Potential 2020 Democratic presidential candidates, including Sens. Kamala Harris of California and Elizabeth Warren of Massachusetts, called on Senate Majority Leader Mitch McConnell to wait until after the midterms to replace Kennedy.
“This Supreme Court vacancy puts issues that affect every single American in the balance, from a woman’s constitutionally protected right to make her own health care decisions to privacy, equality and civil rights,” Harris tweeted.
“I hope that my Republican colleagues who believe that women, not the government, have the right to control their bodies will stand with those of us who oppose any nominee who would deny women the right to choose,” said independent Sen. Bernie Sanders of Vermont.
Adam Jentleson, a former Harry Reid aide, tweeted that the most important question is whether Democrats “have the will to fight against overturning Roe v. Wade in an election year where women are driving Dems’ strength.”
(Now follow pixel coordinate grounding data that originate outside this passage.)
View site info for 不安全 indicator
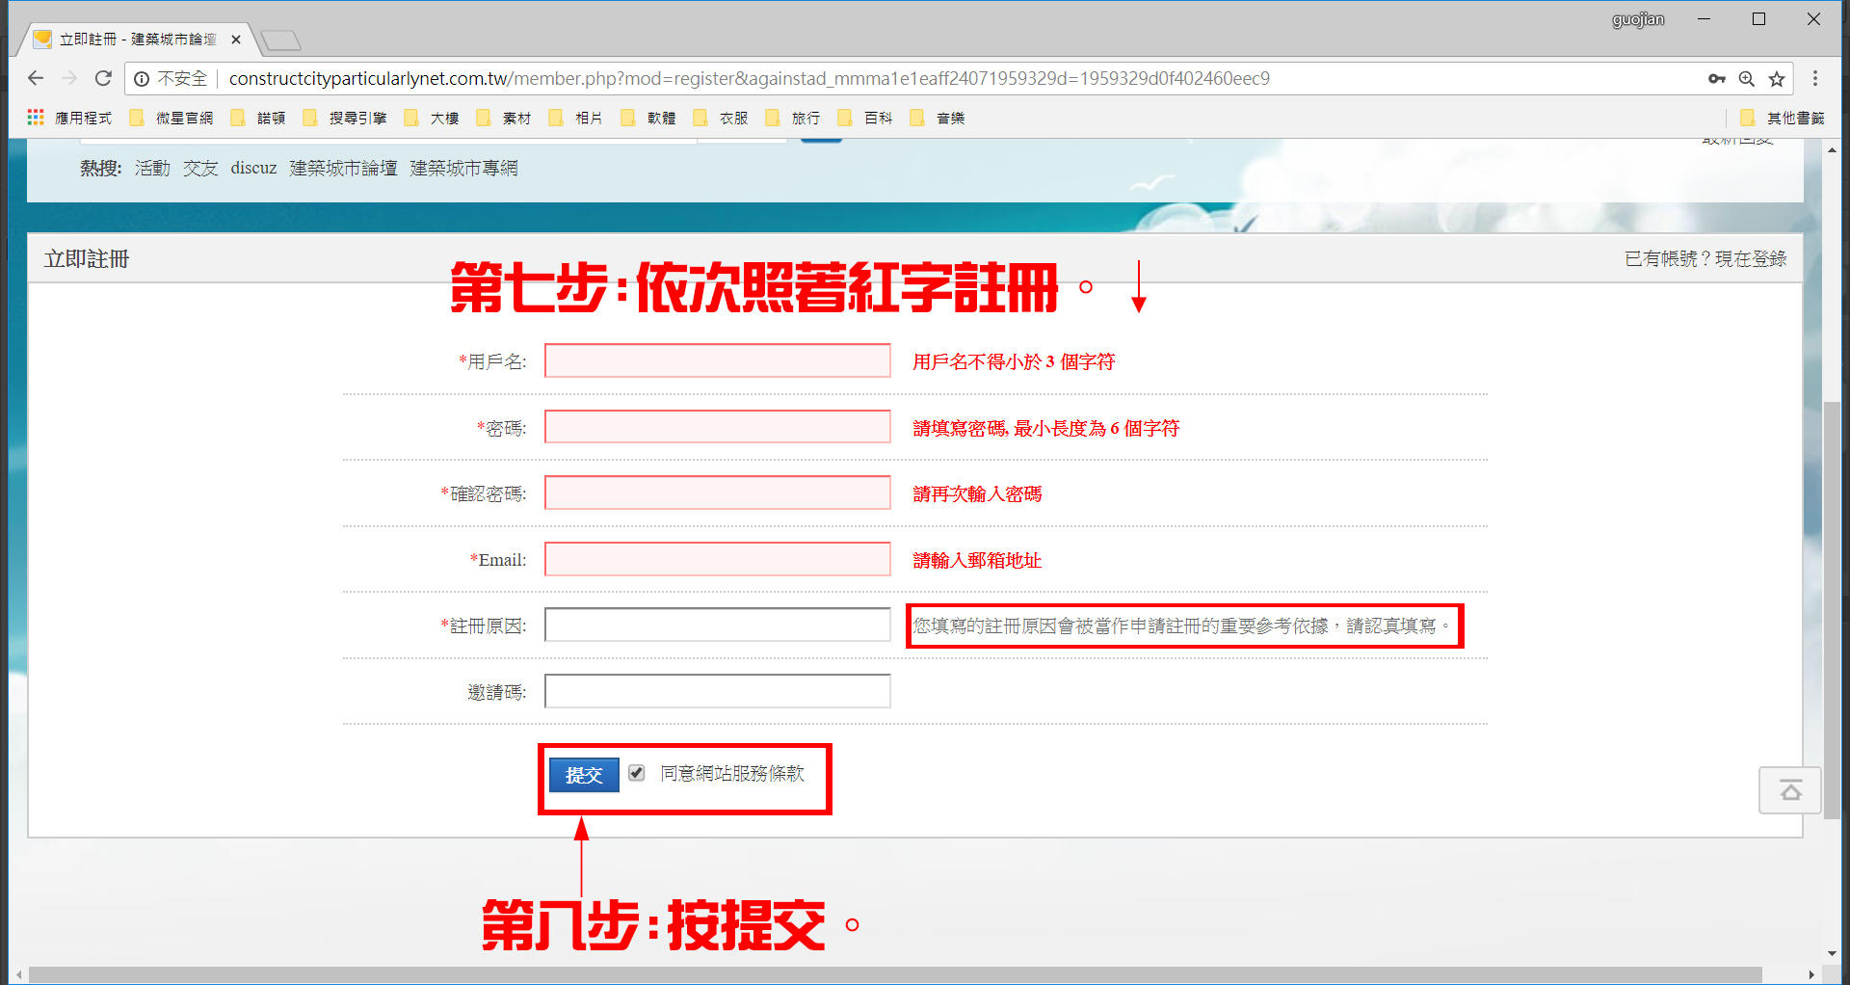Screen dimensions: 1850x985 click(x=171, y=78)
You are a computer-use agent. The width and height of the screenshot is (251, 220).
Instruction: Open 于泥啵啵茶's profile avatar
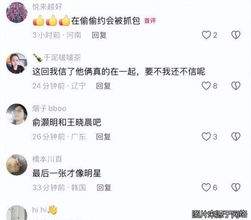pos(17,63)
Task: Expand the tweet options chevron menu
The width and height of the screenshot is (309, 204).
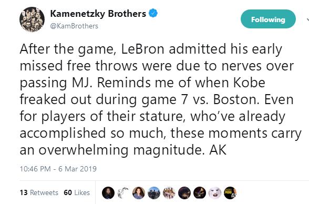Action: [x=307, y=19]
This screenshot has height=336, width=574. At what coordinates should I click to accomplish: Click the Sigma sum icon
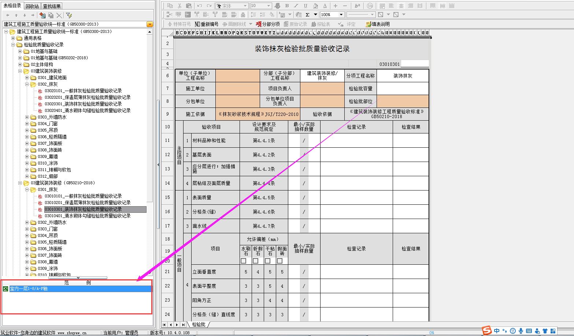[x=307, y=15]
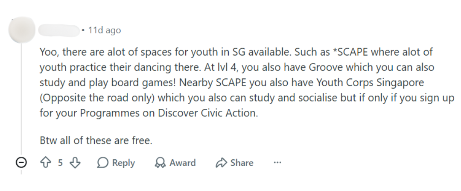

Jentleson tweeted that he doesn’t know how red-state Democrats will vote, “but this is definitional.”
“Any Democrat who votes for Trump’s nominee (assuming it’s someone from his list of 25) will be voting to overturn Roe v. Wade.”
On the other side of the aisle, Republicans were gleeful at the prospect of moving from Kennedy — a swing vote on the Supreme Court — to a Neil Gorsuch-style conservative who would cement a five-vote majority for potentially decades to come.
“I think that’s the one thing energizes conservatives more than anything else, is the Supreme Court,” said Sen. John Cornyn of Texas.
A Republican involved in Senate races said Democrats will have to choose between a base that wants a big fight against Trump’s nominee and moderate voters in their states. That Republican called Kennedy’s retirement “a majority saver.”
The Koch brothers’ political network was also revving for battle. Sarah Field, the vice president of judicial strategy for Americans for Prosperity, told CNN the group will spend “seven figures on the fight.”
“We’ve essentially been spending the last six months preparing for this moment, working with activists and connecting them with what’s at stake,” Field said.
Still, the fight could hurt Republicans in states with more Democratic or moderate electorates, like Nevada and Arizona. It could also prove damaging in House races, particularly in suburban districts, including 23 currently held by Republicans where Clinton won in 2016.
The Trump administration’s efforts to undercut Obamacare’s health care protections for those with pre-existing conditions are the subject of a legal battle, and a Democrat working on House races said the Supreme Court fight makes it easier for Democratic candidates to connect the courts to health care.